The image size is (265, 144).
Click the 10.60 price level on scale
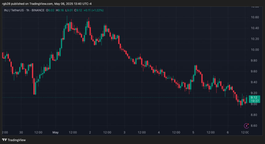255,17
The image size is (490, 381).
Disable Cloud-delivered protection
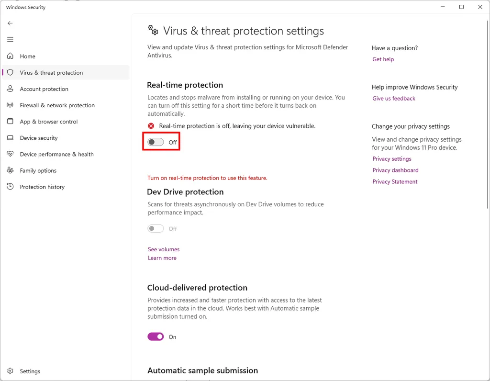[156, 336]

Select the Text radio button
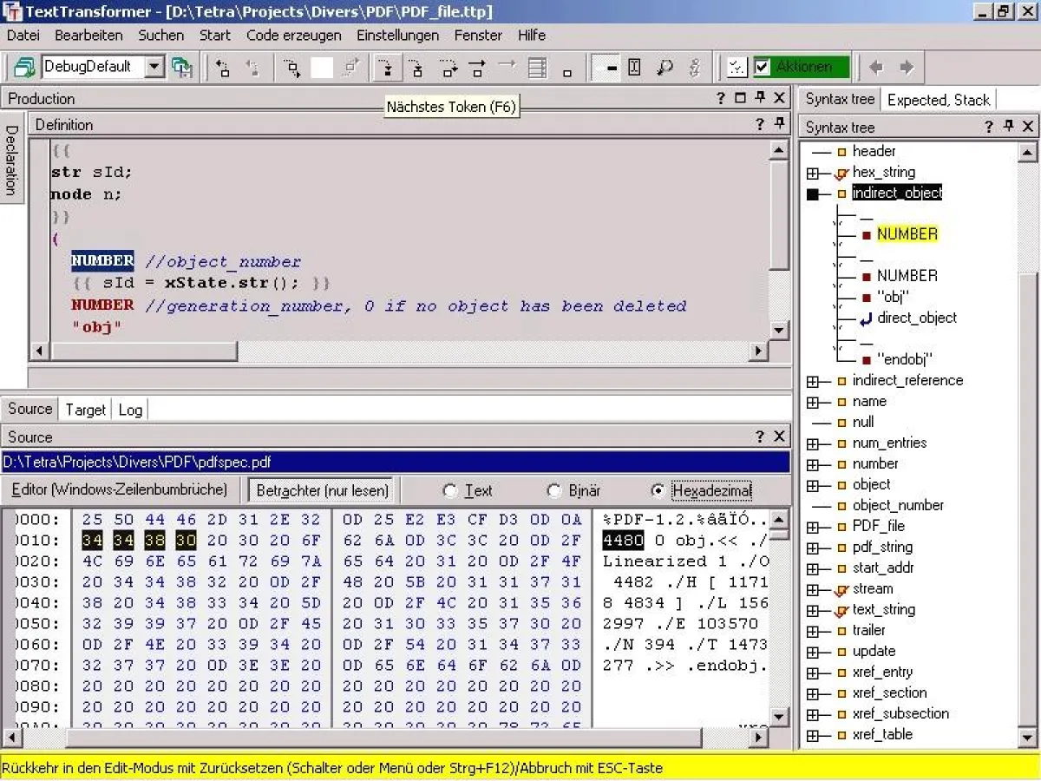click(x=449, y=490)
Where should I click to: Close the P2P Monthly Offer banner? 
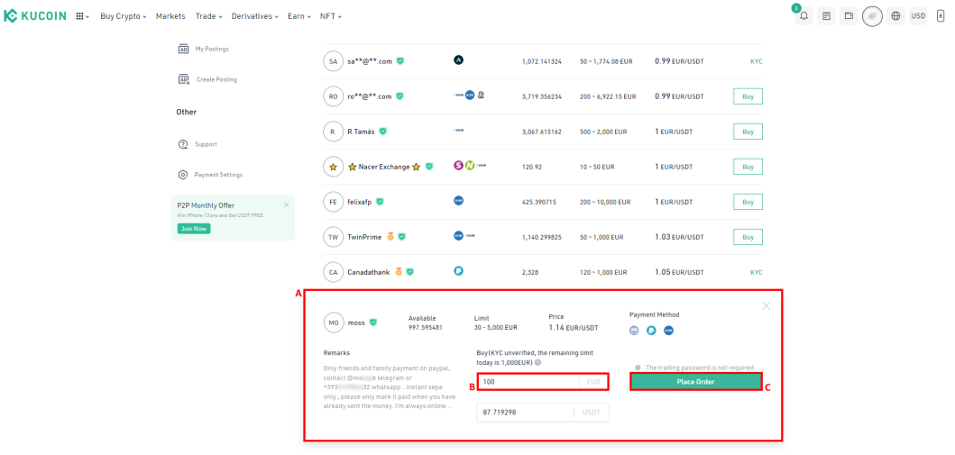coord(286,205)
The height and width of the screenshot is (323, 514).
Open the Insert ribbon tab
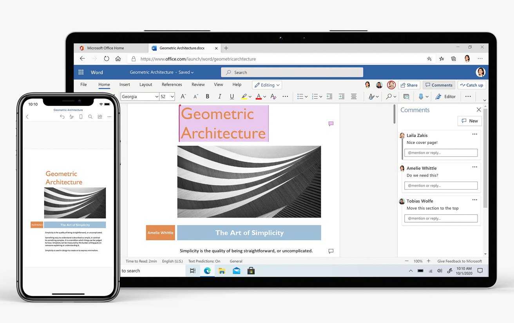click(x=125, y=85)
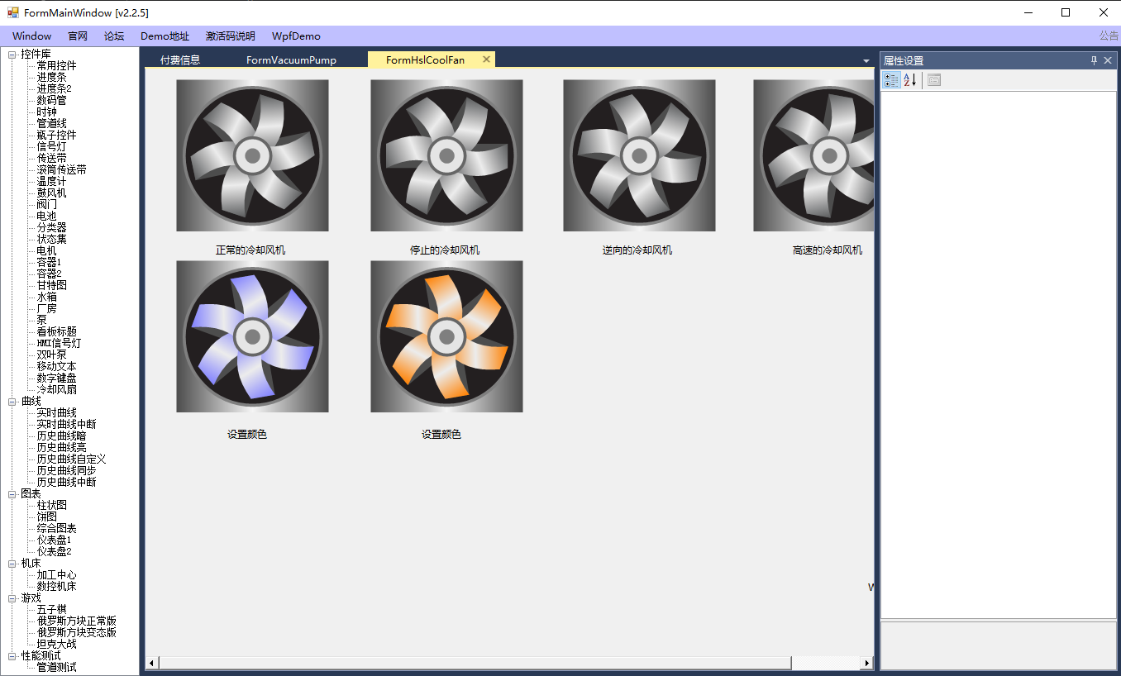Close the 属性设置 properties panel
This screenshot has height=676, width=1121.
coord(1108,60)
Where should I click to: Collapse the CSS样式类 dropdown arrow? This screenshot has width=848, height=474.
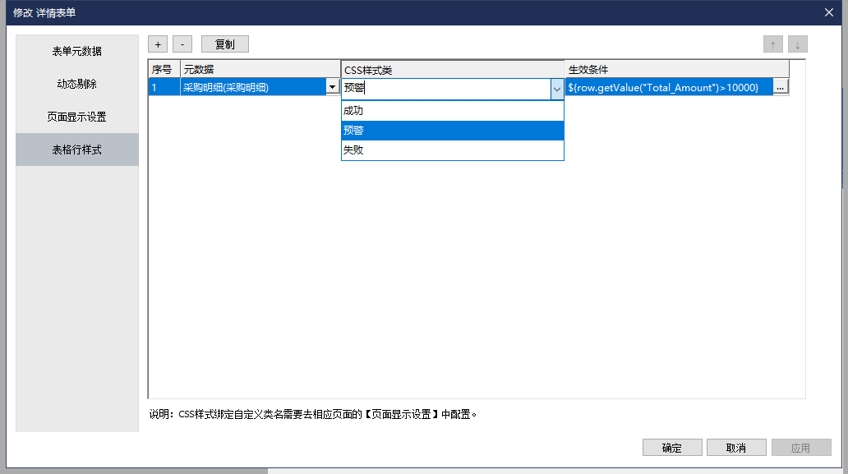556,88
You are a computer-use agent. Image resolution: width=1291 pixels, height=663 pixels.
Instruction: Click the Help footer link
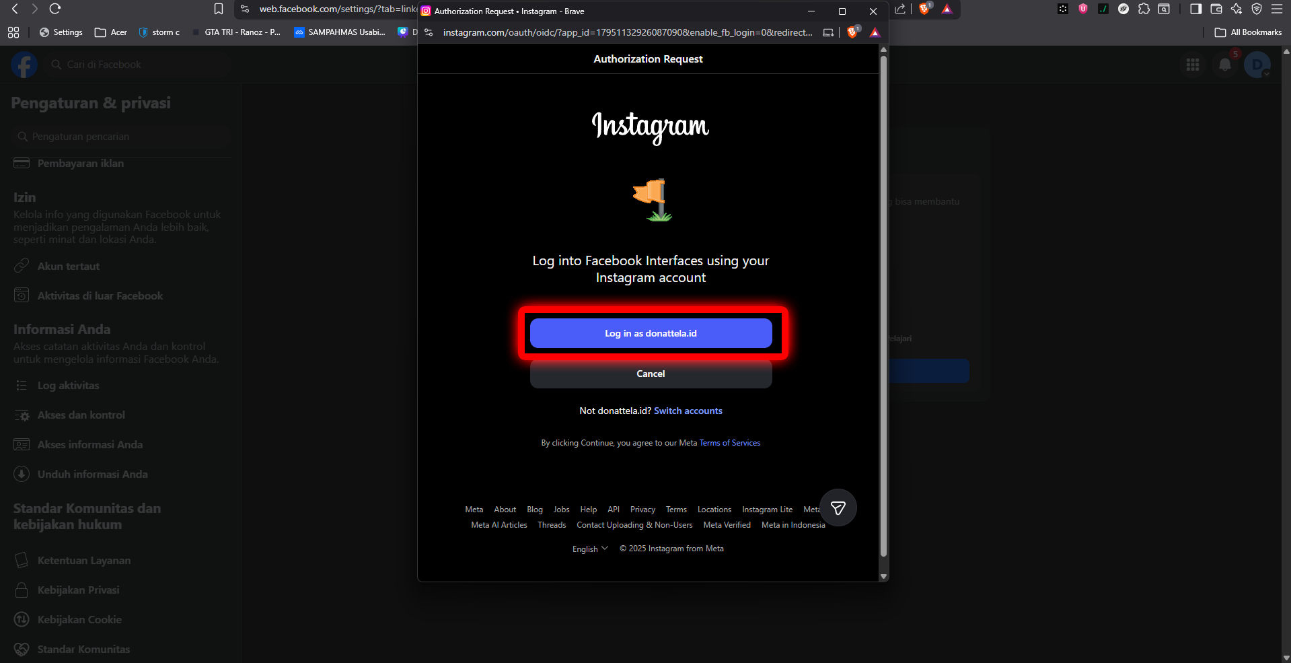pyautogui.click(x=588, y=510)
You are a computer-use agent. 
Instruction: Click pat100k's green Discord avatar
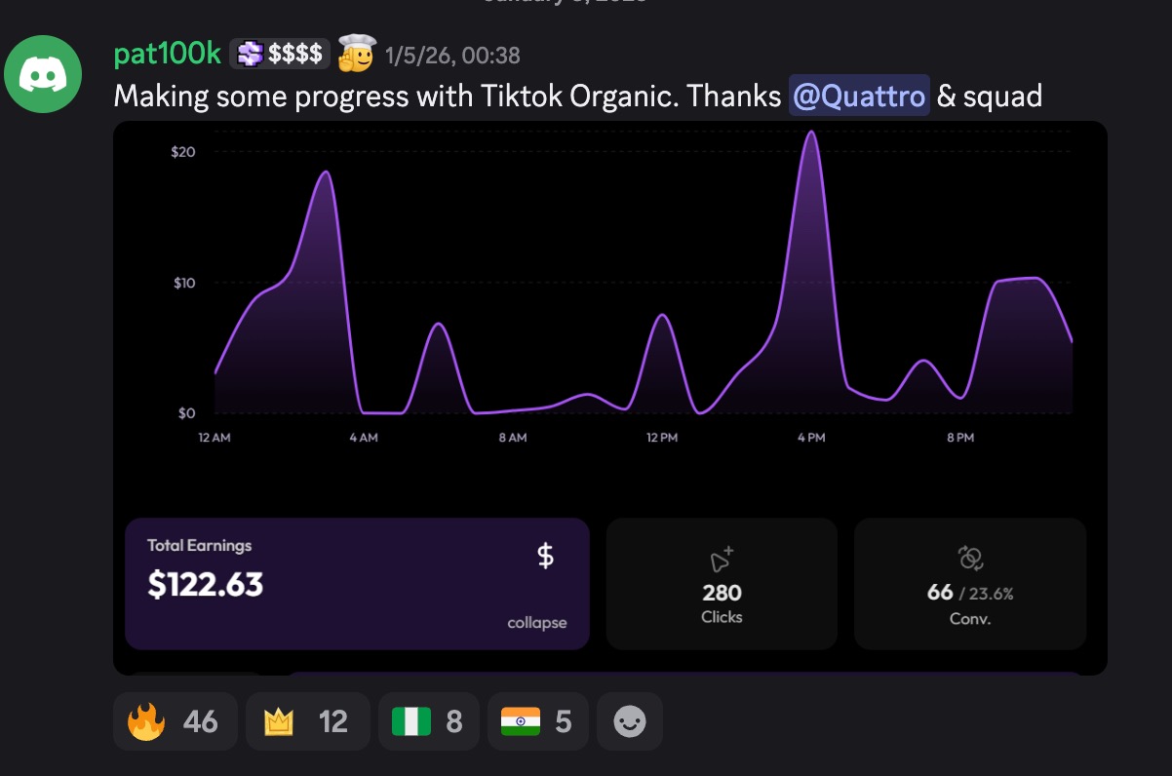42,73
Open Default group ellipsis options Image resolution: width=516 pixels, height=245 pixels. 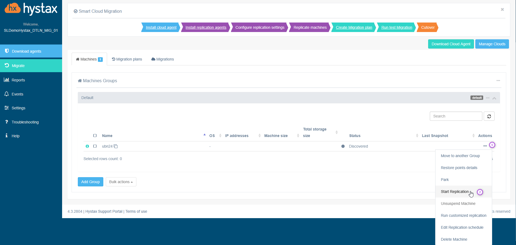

=-=-=-=-=

PROBLEM STATEMENT →
Your job is to reproduce the material exactly. Keep pictures out of it.

ANSWER FOR THIS EXERCISE →
The image size is (265, 144).
Click the 10.60 price level on scale
255,17
The image size is (490, 381).
Disable Cloud-delivered protection
[156, 336]

Select the Text radio button
click(x=449, y=490)
Where should I click to: Close the P2P Monthly Offer banner? 
coord(286,205)
The height and width of the screenshot is (323, 514).
Open the Insert ribbon tab
click(x=125, y=85)
Close the 属性设置 properties panel
This screenshot has height=676, width=1121.
coord(1108,60)
Where should I click to: Collapse the CSS样式类 dropdown arrow? This screenshot has width=848, height=474.
556,88
You are a computer-use agent. Image resolution: width=1291 pixels, height=663 pixels.
Instruction: Click the Help footer link
pyautogui.click(x=588, y=510)
You are a computer-use agent. 
Instruction: Click pat100k's green Discord avatar
42,73
Open Default group ellipsis options Image resolution: width=516 pixels, height=245 pixels. 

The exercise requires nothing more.